In 2015, a family dispute saw four of Bruce Smith’s brothers take a case to the Maori Land Court to get him to allow them access to the farm and a share of the decision-making. It followed a decision by the trustee to put the lease out to tender.
Smith’s brother Tim Smith’s application for the new 10-year lease on the land was the preferred one.
Tim Smith said the property, worth more than $2 million, was bequeathed in the 1950s to eight siblings by their father. It was meant to benefit them all. Instead, Bruce Smith has been running it alone and blocked their involvement by establishing a company (with one of their siblings, who is now deceased) that excluded the others.
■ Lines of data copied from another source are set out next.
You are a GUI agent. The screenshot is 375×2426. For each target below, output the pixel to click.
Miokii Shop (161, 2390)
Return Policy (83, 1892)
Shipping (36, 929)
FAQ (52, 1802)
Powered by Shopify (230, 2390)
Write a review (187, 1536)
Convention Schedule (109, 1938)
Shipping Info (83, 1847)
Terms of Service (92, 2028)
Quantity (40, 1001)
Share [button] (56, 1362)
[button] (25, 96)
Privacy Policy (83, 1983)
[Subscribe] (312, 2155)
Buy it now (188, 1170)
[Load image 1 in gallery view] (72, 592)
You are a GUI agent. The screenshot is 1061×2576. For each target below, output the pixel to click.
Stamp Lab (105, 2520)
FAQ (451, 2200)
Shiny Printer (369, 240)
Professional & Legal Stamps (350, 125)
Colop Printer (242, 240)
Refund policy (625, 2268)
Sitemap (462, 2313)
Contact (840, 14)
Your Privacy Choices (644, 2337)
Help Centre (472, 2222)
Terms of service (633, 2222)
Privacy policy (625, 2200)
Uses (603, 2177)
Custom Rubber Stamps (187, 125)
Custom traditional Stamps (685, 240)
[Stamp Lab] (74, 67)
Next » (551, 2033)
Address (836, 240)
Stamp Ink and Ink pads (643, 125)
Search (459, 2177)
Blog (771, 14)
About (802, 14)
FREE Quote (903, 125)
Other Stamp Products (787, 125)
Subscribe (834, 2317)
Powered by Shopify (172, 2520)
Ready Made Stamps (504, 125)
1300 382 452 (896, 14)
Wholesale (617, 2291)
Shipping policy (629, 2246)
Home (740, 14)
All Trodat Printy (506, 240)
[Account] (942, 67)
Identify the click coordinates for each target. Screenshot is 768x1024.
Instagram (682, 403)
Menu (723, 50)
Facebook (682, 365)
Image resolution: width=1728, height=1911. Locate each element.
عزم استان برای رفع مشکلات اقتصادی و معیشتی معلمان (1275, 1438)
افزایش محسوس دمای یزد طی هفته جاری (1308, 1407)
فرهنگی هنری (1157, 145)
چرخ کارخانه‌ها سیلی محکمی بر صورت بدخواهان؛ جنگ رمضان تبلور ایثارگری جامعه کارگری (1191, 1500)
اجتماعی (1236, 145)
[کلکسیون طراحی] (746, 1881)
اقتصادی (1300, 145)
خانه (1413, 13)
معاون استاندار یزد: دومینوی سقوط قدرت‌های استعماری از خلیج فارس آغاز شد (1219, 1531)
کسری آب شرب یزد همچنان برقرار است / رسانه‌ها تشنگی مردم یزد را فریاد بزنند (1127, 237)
Tim Smith and his brothers had been waiting a long time to have a chance of involvement in the property again. After taking their case to the land court in 2015, there were further delays caused by several counter applications and injunctions sought by Bruce Smith and his family.
In November 2016, the court ordered Bruce and his family remove themselves and their possessions from the property within seven days.
The following year, after subsequent applications for rehearings by Bruce proved unsuccessful, the court issued an injunction prohibiting the family from entering or occupying the land.
The Maori Land Court removed Bruce Smith as a trustee of the estate and removed him as a director in 2017.
Weeks later the trustee found the Smiths had continued to live at the homestead and had even put a gate across a bridge, blocking access to the land.
The situation deteriorated when the trustee was countered with a trespass order from the Smiths to stop Maori Trustee staff going to the property.
The trustee, Te Tumu Paeroa, declined to comment yesterday.